A luminous collection that mines the mundane as cannily as the fantastic and extraterrestrial.

From the author of A Wrinkle in Time, 18 gemlike stories ranging from the small heartbreaks of childhood to the discovery of life on a new planet

In these stories, some previously published and others appearing for the first time in this collection, L’Engle explores family dynamics, loneliness, and the pains of growing up. In “Summer Camp,” children show a stunning capacity for cruelty, as when one writes an imploring letter to a lost friend only to witness that friend mocking the letter in front of their bunkmates; in “Madame, Or...” a brother finds his sister at a finishing school with a sordid underbelly and is unable to convince her to leave.

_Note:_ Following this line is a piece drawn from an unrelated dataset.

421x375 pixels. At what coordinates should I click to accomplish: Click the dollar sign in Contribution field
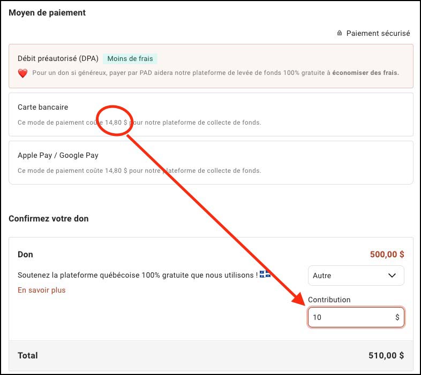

L’Engle employs rhythm and repetition to great effect in multiple stories—the same gray cat seems to appear in “Gilberte Must Play Bach” and “Madame, Or...”—and sometimes even in the language of a single sentence: “The piano stood in the lamplight, lamplight shining through burnt shades, red candles in the silver candlesticks...red wax drippings on the base of the candlesticks.” Occasionally, emotional undertones flow over, as in the protagonist’s somewhat saccharine goodbye to her Southern home in “White in the Moon the Long Road Lies.” Overall, though, the stories seem to peer at strong emotions from the corner of the eye, and humor dances in and out of the tales. “A Foreign Agent” sees a mother and daughter in battle over the daughter’s glasses, which have come to represent the bridge between childhood and adulthood when the mother’s literary agent begins to pursue the daughter. On another planet, a higher life form makes a joke via code: The visitors will be “quartered—housed, that is, of course, not drawn and quartered.” While there is levity, many of these stories end with characters undecided, straddling a nostalgic past and an unsettled future. Although written largely throughout the 1940s and '50s, L’Engle’s lucid explorations of relationships make her writing equally accessible today.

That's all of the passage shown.